Towards uncertainty quantification of a model for cancer-on-chip experiments

Towards uncertainty quantification of a model for cancer-on-chip experiments
Notice: This research summary and analysis were automatically generated using AI technology. For absolute accuracy, please refer to the [Original Paper Viewer] below or the Original ArXiv Source.

This study is a first step towards using data-informed differential models to predict and control the dynamics of cancer-on-chip experiments. We consider a conceptualized one-dimensional device, containing a cancer and a population of white blood cells. The interaction between the cancer and the population of cells is modeled by a chemotaxis model inspired by Keller-Segel-type equations, which is solved by a Hybridized Discontinuous Galerkin method. Our goal is using (synthetic) data to tune the parameters of the governing equations and to assess the uncertainty on the predictions of the dynamics due to the residual uncertainty on the parameters remaining after the tuning procedure. To this end, we apply techniques from uncertainty quantification for parametric differential models. We first perform a global sensitivity analysis using both Sobol and Morris indices to assess how parameter uncertainty impacts model predictions, and fix the value of parameters with negligible impact. Subsequently, we conduct an inverse uncertainty quantification analysis by Bayesian techniques to compute a data-informed probability distribution of the remaining model parameters. Finally, we carry out a forward uncertainty quantification analysis to compute the impact of the updated (residual) parametric uncertainties on the quantities of interest of the model. The whole procedure is sped up by using surrogate models, based on sparse-grids, to approximate the mapping of the uncertain parameters to the quantities of interest.


💡 Research Summary

This paper presents a complete uncertainty quantification (UQ) workflow for a mathematical model of Cancer‑on‑Chip (CoC) experiments. Starting from a biologically motivated one‑dimensional Keller‑Segel‑type system, the authors describe the evolution of immune‑cell density u(x,t) and a chemoattractant φ(x,t). The equations include diffusion of both species (coefficients ν and µ), a chemotactic drift term χ ∂xφ for the immune cells, natural degradation of the chemoattractant (rate a), and a time‑decaying Gaussian source term representing dying cancer cells (amplitude kφ, decay ρ, spatial centre cφ, spread σφ). Initial conditions place immune cells as a Gaussian packet near x ≈ 750 µm and no chemoattractant initially. Homogeneous Neumann boundaries enforce a closed system.
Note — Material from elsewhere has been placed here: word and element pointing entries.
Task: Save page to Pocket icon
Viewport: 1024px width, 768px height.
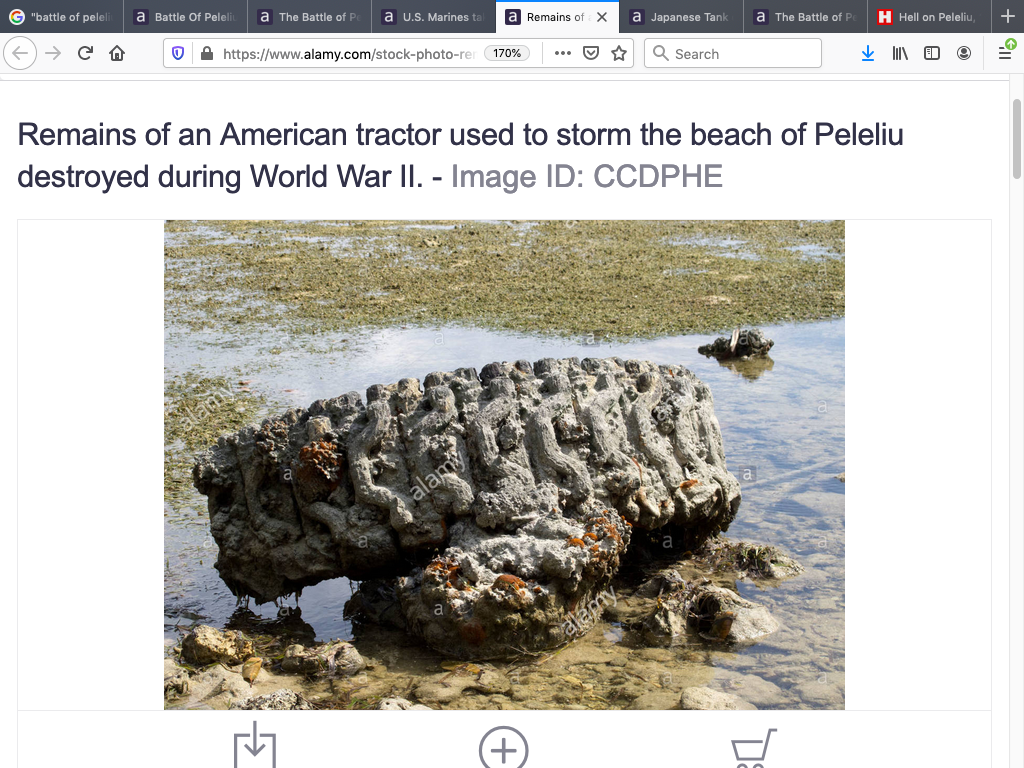Action: (x=591, y=54)
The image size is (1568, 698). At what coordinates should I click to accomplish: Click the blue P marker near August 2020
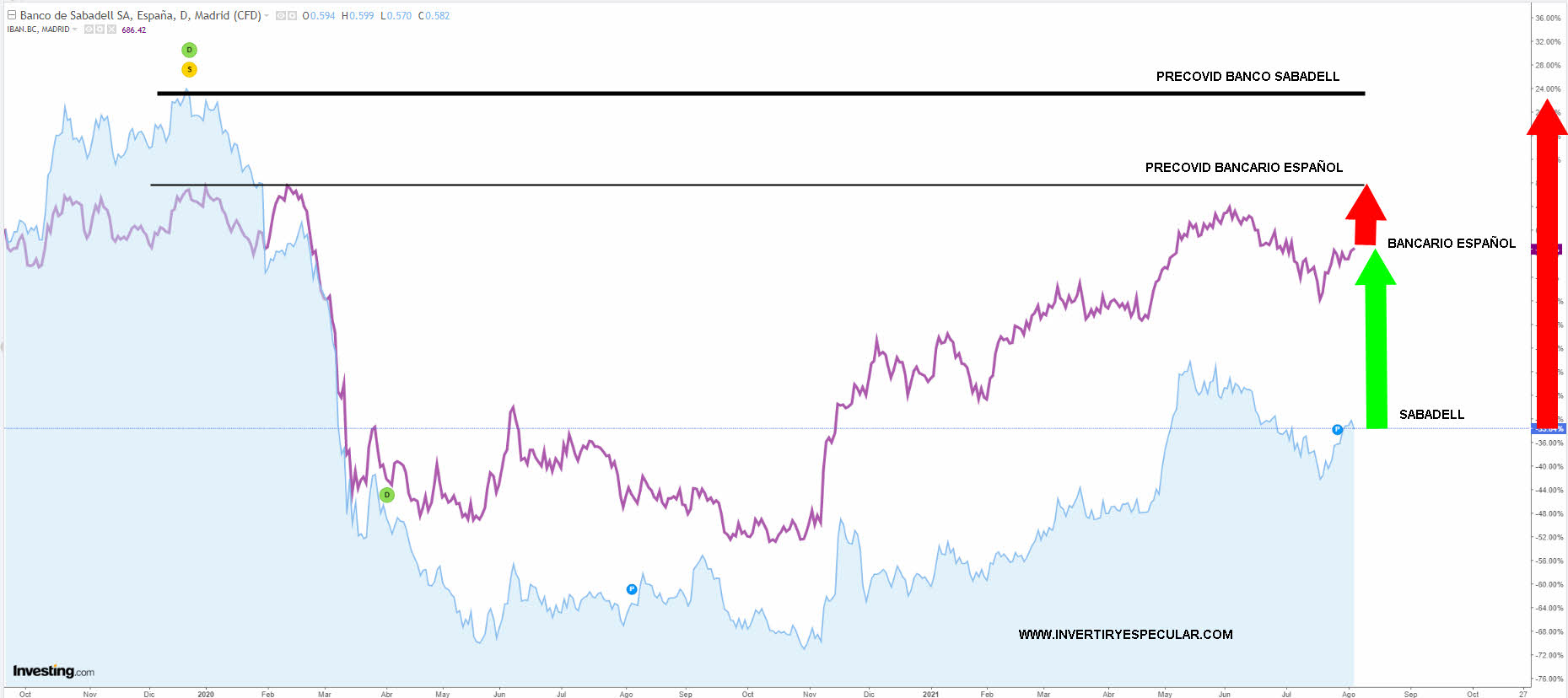[x=632, y=589]
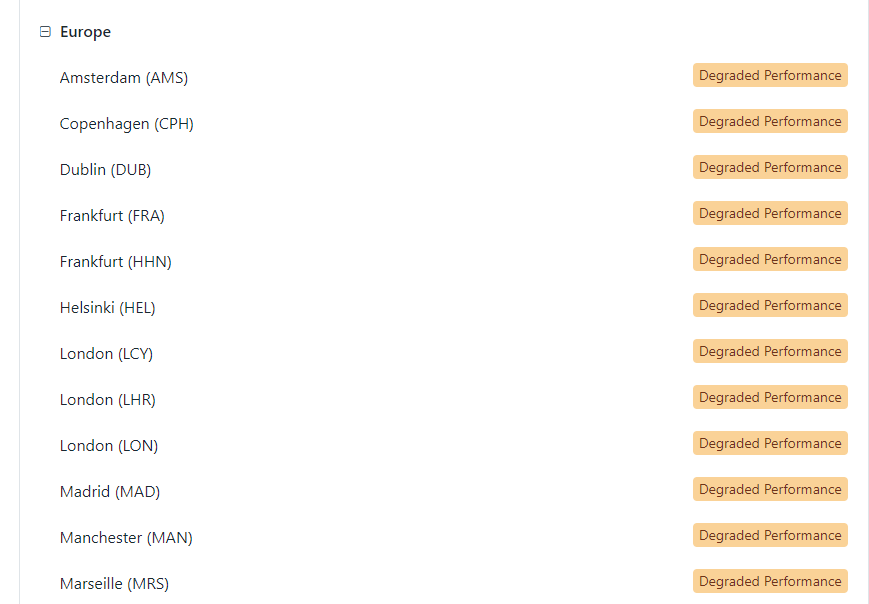
Task: Collapse the Europe region group
Action: 45,32
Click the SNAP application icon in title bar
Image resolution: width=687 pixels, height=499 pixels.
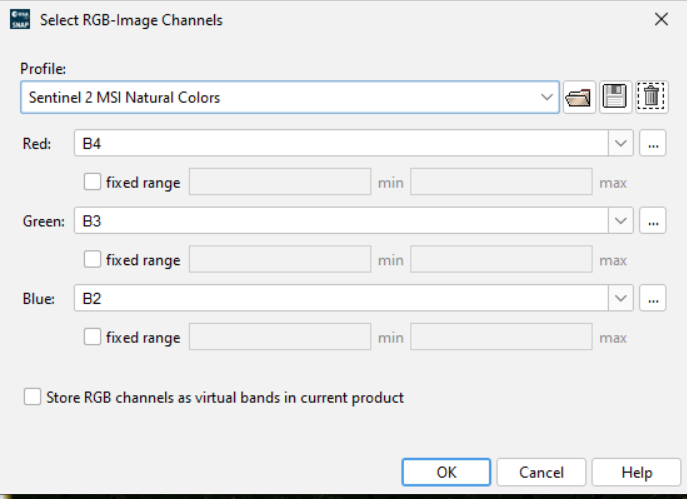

Numerically, the system is solved with a Hybridizable Discontinuous Galerkin (HDG) method implemented in MATLAB. HDG guarantees element‑wise balance and exact conservation of the total immune‑cell mass, a crucial physical property. Because many forward solves are required for UQ, the authors construct surrogate models using sparse‑grid interpolation, training them on a modest set of HDG simulations and achieving sub‑percent prediction errors for the quantities of interest (QoIs).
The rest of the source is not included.